━━━━━ Raw records ━━━━━

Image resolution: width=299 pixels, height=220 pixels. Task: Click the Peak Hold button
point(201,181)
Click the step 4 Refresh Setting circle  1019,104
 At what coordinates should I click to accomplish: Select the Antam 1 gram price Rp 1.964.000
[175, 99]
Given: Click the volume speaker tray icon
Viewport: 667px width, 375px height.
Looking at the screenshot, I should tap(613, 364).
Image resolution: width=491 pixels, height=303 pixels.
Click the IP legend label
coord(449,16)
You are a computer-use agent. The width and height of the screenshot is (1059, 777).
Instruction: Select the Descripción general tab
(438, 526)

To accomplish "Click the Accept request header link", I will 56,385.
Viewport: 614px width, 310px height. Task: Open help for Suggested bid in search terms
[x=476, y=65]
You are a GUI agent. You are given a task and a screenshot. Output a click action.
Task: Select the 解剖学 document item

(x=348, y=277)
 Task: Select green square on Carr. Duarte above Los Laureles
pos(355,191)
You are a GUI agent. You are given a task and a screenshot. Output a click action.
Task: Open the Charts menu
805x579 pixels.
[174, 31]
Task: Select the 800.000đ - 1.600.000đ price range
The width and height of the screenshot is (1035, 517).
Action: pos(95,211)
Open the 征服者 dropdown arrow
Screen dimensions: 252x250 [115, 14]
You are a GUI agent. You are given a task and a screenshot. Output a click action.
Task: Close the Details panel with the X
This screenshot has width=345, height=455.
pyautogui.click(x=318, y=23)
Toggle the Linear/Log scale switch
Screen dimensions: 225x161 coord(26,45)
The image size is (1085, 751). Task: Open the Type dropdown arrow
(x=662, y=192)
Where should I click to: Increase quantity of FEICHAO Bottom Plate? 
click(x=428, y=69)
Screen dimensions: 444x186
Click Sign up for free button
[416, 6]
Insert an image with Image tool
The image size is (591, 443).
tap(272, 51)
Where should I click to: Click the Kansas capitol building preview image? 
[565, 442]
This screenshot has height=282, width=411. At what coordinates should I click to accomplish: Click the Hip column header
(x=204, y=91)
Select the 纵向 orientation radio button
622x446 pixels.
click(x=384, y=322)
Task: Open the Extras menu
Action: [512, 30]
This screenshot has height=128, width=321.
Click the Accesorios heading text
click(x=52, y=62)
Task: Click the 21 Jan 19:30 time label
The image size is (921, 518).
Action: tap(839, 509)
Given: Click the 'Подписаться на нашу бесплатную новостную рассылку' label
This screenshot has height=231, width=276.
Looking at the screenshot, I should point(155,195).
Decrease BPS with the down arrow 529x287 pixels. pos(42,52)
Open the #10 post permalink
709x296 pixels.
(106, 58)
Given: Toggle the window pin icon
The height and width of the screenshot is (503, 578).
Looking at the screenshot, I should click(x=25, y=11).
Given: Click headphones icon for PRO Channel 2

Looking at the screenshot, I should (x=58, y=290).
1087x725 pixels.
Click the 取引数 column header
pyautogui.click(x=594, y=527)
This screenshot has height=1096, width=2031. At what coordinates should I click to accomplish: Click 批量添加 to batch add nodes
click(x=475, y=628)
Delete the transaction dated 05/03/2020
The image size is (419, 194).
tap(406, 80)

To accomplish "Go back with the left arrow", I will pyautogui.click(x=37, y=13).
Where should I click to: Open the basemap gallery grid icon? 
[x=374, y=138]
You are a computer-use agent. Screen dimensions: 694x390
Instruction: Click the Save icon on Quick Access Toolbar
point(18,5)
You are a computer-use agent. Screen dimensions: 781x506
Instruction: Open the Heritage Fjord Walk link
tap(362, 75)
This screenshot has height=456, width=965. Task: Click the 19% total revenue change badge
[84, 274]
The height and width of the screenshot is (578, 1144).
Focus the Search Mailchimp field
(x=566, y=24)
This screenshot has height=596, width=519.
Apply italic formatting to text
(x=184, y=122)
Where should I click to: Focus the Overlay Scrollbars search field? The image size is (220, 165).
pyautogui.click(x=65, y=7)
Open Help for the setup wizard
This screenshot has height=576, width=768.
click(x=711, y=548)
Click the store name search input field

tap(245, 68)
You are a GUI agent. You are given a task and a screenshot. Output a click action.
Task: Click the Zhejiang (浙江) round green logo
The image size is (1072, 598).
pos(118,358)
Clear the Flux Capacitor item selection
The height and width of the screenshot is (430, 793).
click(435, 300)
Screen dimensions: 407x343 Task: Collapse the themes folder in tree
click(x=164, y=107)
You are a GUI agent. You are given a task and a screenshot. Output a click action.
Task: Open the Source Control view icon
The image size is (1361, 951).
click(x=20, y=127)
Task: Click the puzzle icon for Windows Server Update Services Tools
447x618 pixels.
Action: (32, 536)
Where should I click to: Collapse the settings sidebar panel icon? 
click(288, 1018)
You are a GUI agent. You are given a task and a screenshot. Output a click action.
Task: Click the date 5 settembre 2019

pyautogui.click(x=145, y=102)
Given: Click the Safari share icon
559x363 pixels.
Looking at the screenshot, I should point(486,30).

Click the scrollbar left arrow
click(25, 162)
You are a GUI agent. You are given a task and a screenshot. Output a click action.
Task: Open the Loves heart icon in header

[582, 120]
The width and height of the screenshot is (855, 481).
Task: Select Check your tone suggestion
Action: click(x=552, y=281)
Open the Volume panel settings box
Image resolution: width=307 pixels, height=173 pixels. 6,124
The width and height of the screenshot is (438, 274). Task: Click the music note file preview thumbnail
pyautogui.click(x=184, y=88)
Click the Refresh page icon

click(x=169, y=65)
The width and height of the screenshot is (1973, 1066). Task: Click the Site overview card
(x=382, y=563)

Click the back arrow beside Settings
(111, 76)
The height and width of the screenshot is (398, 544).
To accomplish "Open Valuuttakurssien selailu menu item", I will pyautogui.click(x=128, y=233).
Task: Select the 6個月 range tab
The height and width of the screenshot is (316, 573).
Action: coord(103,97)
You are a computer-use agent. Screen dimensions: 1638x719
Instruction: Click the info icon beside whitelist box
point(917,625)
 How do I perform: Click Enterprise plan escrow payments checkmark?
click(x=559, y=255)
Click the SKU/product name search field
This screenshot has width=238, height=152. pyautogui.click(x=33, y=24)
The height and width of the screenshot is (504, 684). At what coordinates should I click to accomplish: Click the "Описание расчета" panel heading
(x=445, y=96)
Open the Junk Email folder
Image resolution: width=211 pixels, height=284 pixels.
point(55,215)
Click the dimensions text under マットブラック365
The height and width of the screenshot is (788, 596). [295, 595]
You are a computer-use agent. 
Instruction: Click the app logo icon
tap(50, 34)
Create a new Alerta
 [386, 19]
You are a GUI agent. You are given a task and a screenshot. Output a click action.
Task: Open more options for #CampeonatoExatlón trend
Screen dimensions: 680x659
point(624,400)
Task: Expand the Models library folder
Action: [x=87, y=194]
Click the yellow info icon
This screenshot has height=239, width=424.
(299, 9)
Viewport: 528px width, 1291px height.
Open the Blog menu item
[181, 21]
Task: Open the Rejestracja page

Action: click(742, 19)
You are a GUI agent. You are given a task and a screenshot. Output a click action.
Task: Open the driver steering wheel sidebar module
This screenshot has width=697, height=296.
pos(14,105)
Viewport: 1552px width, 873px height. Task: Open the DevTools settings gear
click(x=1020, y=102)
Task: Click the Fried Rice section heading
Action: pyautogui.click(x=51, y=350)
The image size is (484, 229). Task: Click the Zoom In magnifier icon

━━━━━

List every line in the records above that contains the string "heading", matching case.

Click the Accesorios heading text
The height and width of the screenshot is (504, 684). At what coordinates should I click to accomplish: Click the "Описание расчета" panel heading
Task: Click the Fried Rice section heading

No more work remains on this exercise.